Bill Holbrook’s On The Fastrack for the 29th of August continues the sequence of Fi talking with kids about mathematics. My understanding was that she tried to give talks about why mathematics could be fun. That there are different ways to express the same number seems like a pretty fine-grain detail to get into. But this might lead into some bigger point. That there are several ways to describe the same thing can be surprising and unsettling to discover. That you have, when calculating, the option to switch between these ways freely can be liberating. But you have to know the option is there, and where to look for it. And how to see it’ll make something simpler.

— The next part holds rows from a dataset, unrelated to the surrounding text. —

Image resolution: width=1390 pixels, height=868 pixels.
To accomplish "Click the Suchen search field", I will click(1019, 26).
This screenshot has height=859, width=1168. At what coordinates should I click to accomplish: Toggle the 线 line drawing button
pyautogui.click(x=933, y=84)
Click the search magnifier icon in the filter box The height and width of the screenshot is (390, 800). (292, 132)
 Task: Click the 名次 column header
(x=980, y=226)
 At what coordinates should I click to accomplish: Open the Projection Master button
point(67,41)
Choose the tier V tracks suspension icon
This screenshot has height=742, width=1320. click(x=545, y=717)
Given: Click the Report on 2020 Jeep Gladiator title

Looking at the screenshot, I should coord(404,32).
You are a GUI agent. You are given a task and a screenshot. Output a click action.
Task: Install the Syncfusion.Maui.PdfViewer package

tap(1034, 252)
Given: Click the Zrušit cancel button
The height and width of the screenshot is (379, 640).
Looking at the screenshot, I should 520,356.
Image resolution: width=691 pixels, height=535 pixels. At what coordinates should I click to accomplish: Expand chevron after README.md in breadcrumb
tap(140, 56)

Bill Holbrook’s On The Fastrack for the 30th of August gets onto a thread about statistics. The point of statistics is to describe something complicated with something simple. So detail must be lost. That said, there are something like 2,038 different things called “average”. Each of them has a fair claim to the term, too. In Fi’s example here, 73 degrees (Fahrenheit) could be called the average as in the arithmetic mean, or average as in the median. The distribution reflects how far and how often the temperature is from 73. This would also be reflected in a quantity called the variance, or the standard deviation. Variance and standard deviation are different things, but they’re tied together; if you know one you know the other. It’s just sometimes one quantity is more convenient than the other to work with.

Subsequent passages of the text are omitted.